Session: Poster Abstract Session: HIV: Antiretroviral Therapy
Friday, October 6, 2017
Room: Poster Hall CD
Abstract: Background: Limited data exist on the use of a potent boosted protease inhibitor plus <2 active nucleotide reverse transcriptase inhibitors without use of additional classes of ART in treatment experienced patients with background resistance. We evaluated the clinical outcomes in HIV-infected patients harboring single or multi-class resistant virus (NRTI +/- PI and/or NNRTI) treated with once daily darunavir/ritonavir (DRV/r) plus tenofovir/emtracitabine (TDF/FTC) Methods: This was a single-center, retrospective chart review of HIV-1 infected patients harboring single or multi-class resistant virus and receiving an ART regimen of TDF/FTC plus DRV/r administered as a once daily regimen > 24 weeks.

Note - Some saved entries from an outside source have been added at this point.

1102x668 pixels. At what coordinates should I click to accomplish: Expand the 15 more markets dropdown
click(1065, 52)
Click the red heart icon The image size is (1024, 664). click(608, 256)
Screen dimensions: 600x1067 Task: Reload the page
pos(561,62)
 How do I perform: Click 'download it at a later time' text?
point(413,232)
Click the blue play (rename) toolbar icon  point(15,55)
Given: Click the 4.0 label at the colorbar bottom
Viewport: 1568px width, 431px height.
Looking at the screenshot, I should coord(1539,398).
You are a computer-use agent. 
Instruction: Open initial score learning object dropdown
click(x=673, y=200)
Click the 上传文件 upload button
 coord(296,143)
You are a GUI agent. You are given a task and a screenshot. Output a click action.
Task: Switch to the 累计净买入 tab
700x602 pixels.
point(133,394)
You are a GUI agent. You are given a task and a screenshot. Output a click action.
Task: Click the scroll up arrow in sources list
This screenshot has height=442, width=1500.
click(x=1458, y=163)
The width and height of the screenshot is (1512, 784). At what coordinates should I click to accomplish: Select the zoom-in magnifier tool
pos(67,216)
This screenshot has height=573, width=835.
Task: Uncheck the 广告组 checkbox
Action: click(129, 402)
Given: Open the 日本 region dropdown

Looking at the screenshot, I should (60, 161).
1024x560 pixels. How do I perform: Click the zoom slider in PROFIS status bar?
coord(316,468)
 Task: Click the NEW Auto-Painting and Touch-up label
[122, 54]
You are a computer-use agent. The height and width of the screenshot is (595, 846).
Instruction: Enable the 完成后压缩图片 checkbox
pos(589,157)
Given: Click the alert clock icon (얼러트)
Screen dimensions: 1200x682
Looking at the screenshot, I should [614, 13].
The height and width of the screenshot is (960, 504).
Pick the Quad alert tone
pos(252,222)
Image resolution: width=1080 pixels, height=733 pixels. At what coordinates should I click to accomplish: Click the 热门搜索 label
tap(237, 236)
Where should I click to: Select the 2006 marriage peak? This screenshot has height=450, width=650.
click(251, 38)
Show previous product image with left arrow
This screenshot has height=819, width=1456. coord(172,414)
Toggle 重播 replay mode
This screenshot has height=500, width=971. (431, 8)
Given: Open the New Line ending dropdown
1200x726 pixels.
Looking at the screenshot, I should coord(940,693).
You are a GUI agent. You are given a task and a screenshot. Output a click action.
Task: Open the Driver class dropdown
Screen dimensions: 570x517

The primary outcome was HIV viral load (VL) < 200 copies/ml (cp/ml) at last measurement. Additional endpoints included virologic rebound, re-suppression, and/or failure; VL < 40 cp/ml at last measurement; development of additional mutations. Virologic failure (VF) was defined as failure to achieve a VL < 200 cp/ml or achievement of VL < 200 cp/ml but with rebound to > 200 cp/ml on all successive VLs. Results: 34 of 387 patients meet criteria for inclusion in the study and were receiving DRV 800 mg daily/r 100 mg daily with fixed combination TDF/FTC. All patients had baseline resistance to FTC (M184V/I), 12 (35.3%) had resistance to TDF, and none had high level DRV resistance. 27 (79%) achieved a VL < 200 cp/ml and 25 (74%) had a VL < 200 cp/ml at the last reading. 23 (68%) achieved a VL of < 40 cp/ml. VF occurred in 8/34 patients (24%) with the following baseline parameters: TDF resistance (2/8), low/ intermediate DRV resistance (2/8), and VL > 100,000 cp/ml (3/8). Both patients with baseline DRV resistance and VF demonstrated high level resistance to DRV on repeat genotype testing. Adherence was considered a major contributor to VF. Conclusion: Use of once daily DRV/r plus TDF/FTC in treatment experienced patients with single/multi-class resistant virus resulted in virologic suppression in over two-thirds of patients. VF was seen in nearly 25% of patients including development of high level DRV resistance. This combination is a potentially viable option in a patient population seeking a once-daily option to improve adherence.